┌─ TEXT EXCERPT
Grimsby Borough
- Nickname: The Wilderness Boys
- Founded: 2003
- Ground: The Bradley Football Development Centre, Grimsby
- Capacity: 1,250 (250 seated)
- Chairman: Jason Flint
- Manager: Vacant
- League: Northern Premier League Division One East
- 2025–26: Northern Premier League Division One East, 15th of 22
| Home colours | Away colours |

= Grimsby Borough F.C. =

Association football club in England

Grimsby Borough Football Club is a football club based in Grimsby, Lincolnshire, England. They are currently members of the and play at the Bradley Football Development Centre.

==History==
A previous club named Grimsby Borough joined the Supreme Division of the Central Midlands League under the name Grimsby Ross in 1987. They finished bottom of the division in 1988–89, and were renamed Grimsby Borough at the end of the season. After finishing bottom of the table again the following season, the club dropped into the Lincolnshire League. In 1990–91 they were Lincolnshire League runners-up, but left the league after finishing fourth the following season.

A new Grimsby Borough club was established in 2003, joining the Lincolnshire League for the 2003–04 season. After finishing as runners-up in their first season, they joined the Premier Division of the Central Midlands League. Despite finishing second in their first season in the league, they were not promoted to the Supreme Division. However, after finishing as runners-up again in 2006–07, they were promoted. In 2007–08 the club finished twelfth in the Supreme Division and were admitted to Division One of the Northern Counties East League. In 2011–12 they won the league's Wilkinson Sword Trophy. Although they finished bottom of the division in 2014–15, conceding 161 goals, they were not relegated back to step seven. A fourth-place finish in 2016–17 saw them qualify or the promotion play-offs. After beating Hallam 3–2 in the semi-finals, they lost 4–2 to Penistone Church in the final.
└─
WHAT NEEDS TO BE DONE
Answer these questions using the Grimsby Borough F.C. article.
(a) What is the capacity of the club's ground, and how many of those places are seated?
(b) Which trophy did the club win in 2011–12?
(c) Which team beat the club in the promotion play-off final, and by what score?
┌─ PROVIDED INFORMATION
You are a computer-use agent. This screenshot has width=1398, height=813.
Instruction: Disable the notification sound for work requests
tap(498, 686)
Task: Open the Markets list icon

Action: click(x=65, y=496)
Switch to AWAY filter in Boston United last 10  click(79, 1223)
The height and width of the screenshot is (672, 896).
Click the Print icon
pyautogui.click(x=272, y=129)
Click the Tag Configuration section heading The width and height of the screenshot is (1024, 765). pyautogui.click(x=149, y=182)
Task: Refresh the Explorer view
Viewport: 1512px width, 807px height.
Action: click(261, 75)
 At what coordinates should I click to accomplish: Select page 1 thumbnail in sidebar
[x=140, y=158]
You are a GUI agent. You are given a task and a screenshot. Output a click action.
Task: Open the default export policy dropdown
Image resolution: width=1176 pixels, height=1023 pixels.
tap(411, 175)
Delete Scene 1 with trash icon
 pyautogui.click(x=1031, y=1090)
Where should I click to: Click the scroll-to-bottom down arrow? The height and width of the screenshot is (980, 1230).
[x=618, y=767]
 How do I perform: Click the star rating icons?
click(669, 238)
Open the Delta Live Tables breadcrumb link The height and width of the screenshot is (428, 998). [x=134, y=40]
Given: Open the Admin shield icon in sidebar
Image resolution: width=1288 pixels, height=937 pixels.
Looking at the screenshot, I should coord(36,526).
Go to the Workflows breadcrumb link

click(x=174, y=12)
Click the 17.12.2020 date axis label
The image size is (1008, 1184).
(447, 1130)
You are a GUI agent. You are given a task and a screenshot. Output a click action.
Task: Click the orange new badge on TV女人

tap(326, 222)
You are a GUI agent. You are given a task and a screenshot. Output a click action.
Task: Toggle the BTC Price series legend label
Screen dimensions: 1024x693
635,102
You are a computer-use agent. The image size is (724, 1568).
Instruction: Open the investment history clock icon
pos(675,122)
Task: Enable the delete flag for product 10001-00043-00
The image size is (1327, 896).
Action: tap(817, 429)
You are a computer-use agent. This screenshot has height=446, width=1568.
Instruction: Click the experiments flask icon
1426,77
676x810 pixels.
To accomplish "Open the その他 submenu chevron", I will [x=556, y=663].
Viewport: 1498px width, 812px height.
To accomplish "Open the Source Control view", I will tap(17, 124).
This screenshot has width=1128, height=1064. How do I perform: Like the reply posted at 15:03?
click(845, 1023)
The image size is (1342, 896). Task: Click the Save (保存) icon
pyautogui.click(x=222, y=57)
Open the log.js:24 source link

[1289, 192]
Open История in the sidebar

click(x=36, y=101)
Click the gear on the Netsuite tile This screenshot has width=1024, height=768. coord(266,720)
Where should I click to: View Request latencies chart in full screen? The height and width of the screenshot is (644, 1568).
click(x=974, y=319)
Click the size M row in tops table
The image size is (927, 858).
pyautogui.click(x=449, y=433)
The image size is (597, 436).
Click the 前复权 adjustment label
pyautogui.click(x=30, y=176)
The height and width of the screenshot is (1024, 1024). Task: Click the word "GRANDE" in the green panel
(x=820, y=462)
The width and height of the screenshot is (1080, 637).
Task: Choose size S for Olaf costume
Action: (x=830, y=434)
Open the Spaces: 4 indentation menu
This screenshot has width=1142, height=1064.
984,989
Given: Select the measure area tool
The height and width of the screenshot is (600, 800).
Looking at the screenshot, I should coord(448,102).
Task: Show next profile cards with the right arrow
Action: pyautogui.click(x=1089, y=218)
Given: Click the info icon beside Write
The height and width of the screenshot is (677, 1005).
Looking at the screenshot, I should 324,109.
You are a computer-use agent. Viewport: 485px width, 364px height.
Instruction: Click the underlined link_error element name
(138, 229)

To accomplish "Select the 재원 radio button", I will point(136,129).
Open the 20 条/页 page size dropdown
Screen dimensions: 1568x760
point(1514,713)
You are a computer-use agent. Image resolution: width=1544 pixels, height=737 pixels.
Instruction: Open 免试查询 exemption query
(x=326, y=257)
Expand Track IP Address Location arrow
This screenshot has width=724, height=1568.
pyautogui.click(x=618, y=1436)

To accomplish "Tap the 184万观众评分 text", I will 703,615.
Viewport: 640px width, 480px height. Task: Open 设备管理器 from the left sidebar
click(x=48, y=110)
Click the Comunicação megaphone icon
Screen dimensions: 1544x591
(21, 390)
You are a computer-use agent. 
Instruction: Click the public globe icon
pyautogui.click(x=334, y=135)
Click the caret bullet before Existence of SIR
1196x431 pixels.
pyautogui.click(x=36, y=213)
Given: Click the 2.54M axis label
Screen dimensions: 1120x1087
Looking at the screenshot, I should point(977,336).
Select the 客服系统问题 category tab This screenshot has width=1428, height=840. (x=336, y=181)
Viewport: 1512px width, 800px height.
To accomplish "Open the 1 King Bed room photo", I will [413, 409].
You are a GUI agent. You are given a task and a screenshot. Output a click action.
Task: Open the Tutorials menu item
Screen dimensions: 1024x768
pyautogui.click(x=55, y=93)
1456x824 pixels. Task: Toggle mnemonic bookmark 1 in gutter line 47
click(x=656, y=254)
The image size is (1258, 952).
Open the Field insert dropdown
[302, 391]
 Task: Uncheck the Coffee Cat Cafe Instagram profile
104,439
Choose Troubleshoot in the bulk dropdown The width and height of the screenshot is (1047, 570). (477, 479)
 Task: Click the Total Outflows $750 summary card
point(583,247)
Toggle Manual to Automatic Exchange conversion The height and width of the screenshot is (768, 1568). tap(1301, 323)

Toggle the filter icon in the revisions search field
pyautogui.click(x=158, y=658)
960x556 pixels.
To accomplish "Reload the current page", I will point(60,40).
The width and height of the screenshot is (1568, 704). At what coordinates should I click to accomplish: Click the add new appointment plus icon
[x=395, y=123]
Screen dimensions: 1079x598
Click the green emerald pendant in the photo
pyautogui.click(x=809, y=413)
└─
RESPONSE TO THIS TASK
(a) 1,250, of which 250 are seated.
(b) The Wilkinson Sword Trophy.
(c) Penistone Church, 4–2.